**PROBLEM DETAILS:**
Reproduce the records verbatim, starting at the line that contains "Image resolution: width=1200" and ending at the line that contains "click(35, 15)", with both of those lines included.

**LISTED RECORDS:**
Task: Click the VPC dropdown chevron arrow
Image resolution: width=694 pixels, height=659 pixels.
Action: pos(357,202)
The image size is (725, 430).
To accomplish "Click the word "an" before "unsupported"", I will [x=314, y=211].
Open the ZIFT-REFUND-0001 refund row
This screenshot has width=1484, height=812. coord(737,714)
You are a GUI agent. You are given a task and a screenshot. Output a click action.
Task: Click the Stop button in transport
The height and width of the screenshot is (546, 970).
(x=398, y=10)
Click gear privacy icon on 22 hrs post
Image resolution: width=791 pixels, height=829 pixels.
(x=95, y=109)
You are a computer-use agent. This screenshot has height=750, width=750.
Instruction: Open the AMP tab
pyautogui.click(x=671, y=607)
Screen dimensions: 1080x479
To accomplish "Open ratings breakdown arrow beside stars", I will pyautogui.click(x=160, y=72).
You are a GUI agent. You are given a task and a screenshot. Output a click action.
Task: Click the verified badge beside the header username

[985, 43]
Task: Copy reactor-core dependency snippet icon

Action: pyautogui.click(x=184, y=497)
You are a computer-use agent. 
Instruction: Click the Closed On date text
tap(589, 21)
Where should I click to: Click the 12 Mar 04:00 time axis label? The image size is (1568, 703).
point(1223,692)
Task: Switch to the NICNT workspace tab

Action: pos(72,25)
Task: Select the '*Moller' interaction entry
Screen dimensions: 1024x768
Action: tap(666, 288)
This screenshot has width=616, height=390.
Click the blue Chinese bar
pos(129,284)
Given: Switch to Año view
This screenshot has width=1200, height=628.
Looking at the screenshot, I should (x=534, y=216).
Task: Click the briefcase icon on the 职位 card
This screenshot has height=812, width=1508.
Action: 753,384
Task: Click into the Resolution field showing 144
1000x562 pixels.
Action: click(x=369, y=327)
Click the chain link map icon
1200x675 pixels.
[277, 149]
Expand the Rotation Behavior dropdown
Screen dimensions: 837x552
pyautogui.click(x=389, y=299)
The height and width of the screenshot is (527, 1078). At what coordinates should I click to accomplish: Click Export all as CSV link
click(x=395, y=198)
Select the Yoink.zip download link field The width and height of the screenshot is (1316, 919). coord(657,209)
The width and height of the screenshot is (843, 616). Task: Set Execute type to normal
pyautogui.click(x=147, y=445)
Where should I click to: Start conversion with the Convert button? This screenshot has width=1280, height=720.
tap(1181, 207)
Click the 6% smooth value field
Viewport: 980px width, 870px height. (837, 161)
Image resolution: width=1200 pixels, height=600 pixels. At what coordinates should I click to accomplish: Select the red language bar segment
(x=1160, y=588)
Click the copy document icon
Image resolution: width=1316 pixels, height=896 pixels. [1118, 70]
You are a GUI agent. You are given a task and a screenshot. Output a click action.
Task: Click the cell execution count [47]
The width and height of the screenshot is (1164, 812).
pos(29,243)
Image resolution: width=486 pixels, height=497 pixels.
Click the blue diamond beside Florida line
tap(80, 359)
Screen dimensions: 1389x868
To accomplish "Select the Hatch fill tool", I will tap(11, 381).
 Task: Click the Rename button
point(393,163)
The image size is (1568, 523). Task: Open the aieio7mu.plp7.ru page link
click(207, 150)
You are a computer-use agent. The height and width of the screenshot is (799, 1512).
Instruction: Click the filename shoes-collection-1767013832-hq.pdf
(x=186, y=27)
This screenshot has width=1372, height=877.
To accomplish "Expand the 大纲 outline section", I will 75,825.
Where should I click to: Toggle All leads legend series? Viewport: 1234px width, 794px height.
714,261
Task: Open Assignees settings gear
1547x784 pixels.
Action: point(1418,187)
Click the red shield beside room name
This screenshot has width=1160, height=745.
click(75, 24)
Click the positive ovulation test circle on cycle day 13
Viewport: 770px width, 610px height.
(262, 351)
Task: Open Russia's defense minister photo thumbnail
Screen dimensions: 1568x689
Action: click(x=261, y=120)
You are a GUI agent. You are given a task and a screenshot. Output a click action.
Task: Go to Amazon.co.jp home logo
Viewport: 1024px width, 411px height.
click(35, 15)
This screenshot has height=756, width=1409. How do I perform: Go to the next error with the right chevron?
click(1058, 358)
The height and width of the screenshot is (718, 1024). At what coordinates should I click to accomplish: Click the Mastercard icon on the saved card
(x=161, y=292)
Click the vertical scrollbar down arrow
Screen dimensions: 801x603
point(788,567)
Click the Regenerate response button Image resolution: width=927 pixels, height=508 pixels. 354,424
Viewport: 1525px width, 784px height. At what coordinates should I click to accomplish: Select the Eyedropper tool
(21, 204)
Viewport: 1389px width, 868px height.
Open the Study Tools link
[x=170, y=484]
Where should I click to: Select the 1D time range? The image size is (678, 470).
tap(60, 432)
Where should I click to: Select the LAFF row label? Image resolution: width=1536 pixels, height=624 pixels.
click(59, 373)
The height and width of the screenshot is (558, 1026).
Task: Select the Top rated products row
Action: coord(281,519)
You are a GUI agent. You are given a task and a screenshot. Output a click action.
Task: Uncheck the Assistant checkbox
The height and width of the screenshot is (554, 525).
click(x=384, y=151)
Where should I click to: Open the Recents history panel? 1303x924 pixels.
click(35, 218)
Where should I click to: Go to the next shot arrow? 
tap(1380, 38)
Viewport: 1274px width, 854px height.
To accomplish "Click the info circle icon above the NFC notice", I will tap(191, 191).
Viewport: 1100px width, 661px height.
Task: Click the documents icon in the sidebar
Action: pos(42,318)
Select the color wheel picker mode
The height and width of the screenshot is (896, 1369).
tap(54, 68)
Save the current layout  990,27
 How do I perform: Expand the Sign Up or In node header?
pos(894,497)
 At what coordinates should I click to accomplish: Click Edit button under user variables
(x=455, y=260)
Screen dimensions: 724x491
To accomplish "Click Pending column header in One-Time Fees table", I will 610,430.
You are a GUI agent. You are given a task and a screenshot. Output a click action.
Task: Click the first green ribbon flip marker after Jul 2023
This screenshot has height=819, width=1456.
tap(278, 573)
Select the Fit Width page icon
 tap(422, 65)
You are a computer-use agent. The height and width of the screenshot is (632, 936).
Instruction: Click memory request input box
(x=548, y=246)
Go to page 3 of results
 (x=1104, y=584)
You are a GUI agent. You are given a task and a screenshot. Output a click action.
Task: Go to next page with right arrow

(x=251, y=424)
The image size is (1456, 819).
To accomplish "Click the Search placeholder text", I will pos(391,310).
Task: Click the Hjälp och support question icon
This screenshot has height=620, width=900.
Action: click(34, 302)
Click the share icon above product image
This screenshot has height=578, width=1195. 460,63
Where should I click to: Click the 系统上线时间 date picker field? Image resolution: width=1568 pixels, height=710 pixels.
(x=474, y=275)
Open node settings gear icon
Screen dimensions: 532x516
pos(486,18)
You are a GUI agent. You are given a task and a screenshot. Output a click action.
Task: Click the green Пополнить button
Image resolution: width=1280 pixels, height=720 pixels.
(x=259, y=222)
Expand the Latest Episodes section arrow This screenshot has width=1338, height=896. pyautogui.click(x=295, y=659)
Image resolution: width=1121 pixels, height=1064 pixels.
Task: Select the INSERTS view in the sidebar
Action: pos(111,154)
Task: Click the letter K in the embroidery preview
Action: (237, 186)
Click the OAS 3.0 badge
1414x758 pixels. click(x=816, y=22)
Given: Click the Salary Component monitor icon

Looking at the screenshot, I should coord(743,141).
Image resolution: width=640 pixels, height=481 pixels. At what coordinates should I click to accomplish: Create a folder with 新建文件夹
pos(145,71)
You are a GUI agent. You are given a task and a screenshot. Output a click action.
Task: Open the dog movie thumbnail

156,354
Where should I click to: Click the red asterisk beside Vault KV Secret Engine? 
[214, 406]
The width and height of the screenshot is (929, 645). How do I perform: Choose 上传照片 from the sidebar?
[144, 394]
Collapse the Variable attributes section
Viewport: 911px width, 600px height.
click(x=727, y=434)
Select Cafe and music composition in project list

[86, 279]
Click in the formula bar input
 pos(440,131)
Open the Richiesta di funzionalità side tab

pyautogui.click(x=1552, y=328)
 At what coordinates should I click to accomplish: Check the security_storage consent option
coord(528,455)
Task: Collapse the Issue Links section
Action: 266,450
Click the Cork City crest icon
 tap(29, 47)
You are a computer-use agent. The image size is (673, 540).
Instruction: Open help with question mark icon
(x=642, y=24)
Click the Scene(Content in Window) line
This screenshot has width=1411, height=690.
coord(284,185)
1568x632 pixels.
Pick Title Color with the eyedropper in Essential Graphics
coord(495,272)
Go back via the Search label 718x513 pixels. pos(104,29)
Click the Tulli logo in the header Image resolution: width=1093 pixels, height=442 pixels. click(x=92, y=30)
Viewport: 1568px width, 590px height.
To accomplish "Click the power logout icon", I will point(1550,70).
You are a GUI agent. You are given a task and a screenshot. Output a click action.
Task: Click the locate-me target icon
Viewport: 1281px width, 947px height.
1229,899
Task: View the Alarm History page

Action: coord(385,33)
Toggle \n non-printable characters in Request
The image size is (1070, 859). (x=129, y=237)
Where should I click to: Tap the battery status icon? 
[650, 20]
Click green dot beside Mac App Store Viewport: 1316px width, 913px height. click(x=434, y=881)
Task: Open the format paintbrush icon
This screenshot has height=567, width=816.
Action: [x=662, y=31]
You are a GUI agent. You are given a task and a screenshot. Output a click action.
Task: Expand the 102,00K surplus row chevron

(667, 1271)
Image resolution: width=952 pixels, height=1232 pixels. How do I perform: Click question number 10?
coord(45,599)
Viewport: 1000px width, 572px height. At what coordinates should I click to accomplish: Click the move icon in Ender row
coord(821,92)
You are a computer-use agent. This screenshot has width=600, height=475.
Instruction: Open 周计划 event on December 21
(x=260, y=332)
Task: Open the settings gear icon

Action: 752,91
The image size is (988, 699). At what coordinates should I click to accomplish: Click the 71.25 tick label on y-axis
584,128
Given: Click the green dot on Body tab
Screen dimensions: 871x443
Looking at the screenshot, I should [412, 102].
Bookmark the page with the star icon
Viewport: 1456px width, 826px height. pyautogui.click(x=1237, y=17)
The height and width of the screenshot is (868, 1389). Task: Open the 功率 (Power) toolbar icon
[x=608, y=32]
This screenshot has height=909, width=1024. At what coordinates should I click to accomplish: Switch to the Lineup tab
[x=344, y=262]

**CORRECT ANSWER:**
Image resolution: width=1200 pixels, height=600 pixels. At what coordinates should I click to accomplish: Select the red language bar segment
(x=1160, y=588)
Click the copy document icon
Image resolution: width=1316 pixels, height=896 pixels. [1118, 70]
You are a GUI agent. You are given a task and a screenshot. Output a click action.
Task: Click the cell execution count [47]
The width and height of the screenshot is (1164, 812).
pos(29,243)
Image resolution: width=486 pixels, height=497 pixels.
Click the blue diamond beside Florida line
tap(80, 359)
Screen dimensions: 1389x868
To accomplish "Select the Hatch fill tool", I will tap(11, 381).
 Task: Click the Rename button
point(393,163)
The image size is (1568, 523). Task: Open the aieio7mu.plp7.ru page link
click(207, 150)
You are a computer-use agent. The height and width of the screenshot is (799, 1512).
Instruction: Click the filename shoes-collection-1767013832-hq.pdf
(x=186, y=27)
This screenshot has width=1372, height=877.
To accomplish "Expand the 大纲 outline section", I will 75,825.
Where should I click to: Toggle All leads legend series? Viewport: 1234px width, 794px height.
714,261
Task: Open Assignees settings gear
1547x784 pixels.
Action: point(1418,187)
Click the red shield beside room name
This screenshot has width=1160, height=745.
click(75, 24)
Click the positive ovulation test circle on cycle day 13
Viewport: 770px width, 610px height.
(262, 351)
Task: Open Russia's defense minister photo thumbnail
Screen dimensions: 1568x689
Action: click(x=261, y=120)
You are a GUI agent. You are given a task and a screenshot. Output a click action.
Task: Go to Amazon.co.jp home logo
Viewport: 1024px width, 411px height.
click(35, 15)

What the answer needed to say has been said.